| Meiotom - poesia |
Primeiro,
é o tempo do trauma. A compreensão vem só depois. Estamos todos
traumatizados com a tragédia do Realengo. É impossível para
todos nós compreender o que leva um homem a invadir uma escola e
atirar a esmo, matando e ferindo crianças e adolescentes. É
doloroso assistir pela televisão o drama das mães, colegas e
professores das vítimas, todos atônitos, como nós, frente à
brutalidade do acontecimento.
Não satisfeita com o nível de dramaticidade inerente ao fato, a
mídia se encarrega de multiplicá-la, aumentando, assim, o
impacto traumático sobre os indivíduos atônitos. Numa pressa
irresponsável em busca de audiência, exibem a opinião de
supostos especialistas que, lisonjeados pelo privilégio, ofertam
peças mal-acabadas de achismos travestidas em afirmações
científicas.
Nada que se diga agora poderá nos explicar os motivos da
mortandade do Realengo. Não adianta tentar compreender um ato
não-racional com os argumentos surrados da velha razão
cartesiana. O fato de não suportarmos a ambigüidade e a falta de
sentido nos leva à busca apressada de causas que justifiquem os
efeitos e nos leve de volta ao terreno seguro das certezas.
No caso específico do Realengo, estamos ainda no primeiro tempo.

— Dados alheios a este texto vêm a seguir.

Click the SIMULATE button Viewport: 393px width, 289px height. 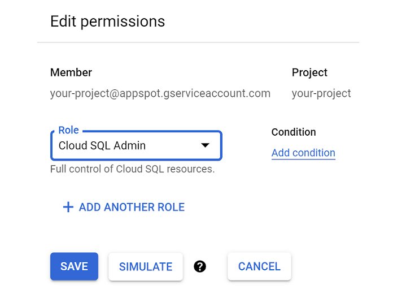(146, 266)
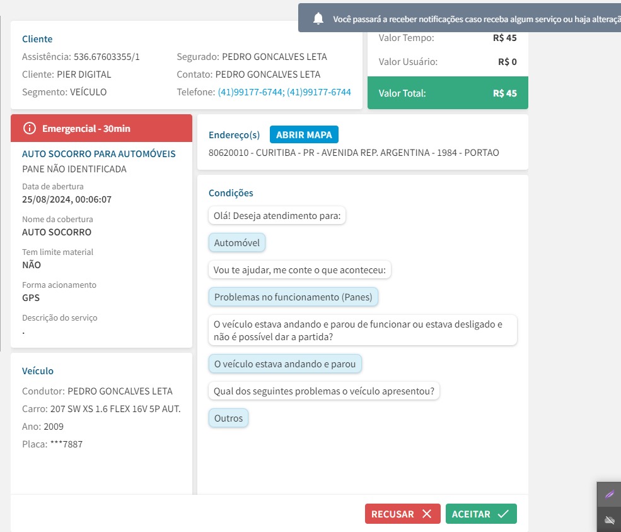
Task: Click the address line below Endereço(s)
Action: click(x=354, y=153)
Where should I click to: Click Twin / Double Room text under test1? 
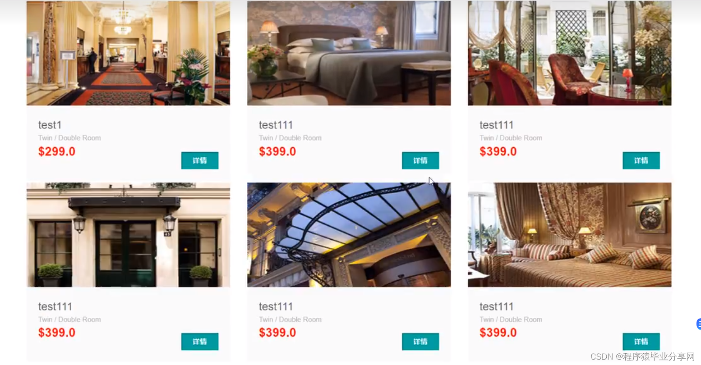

O tempo do trauma. Agora, nenhuma compreensão é possível, pois é
próprio do trauma a falta de sentido. Só depois, a paciência nos
mostrará o caminho para uma outra racionalidade. Uma maneira
nova de ver e ouvir solidariamente o sofrimento humano. Uma
forma de acolher e conviver com o estranho e inquietante que se
move nos outros e em nós mesmos. Por enquanto, sejamos
pacientes. Chegará o momento de uma outra razão que nos trará
novos sentidos. Mas não agora. Só depois.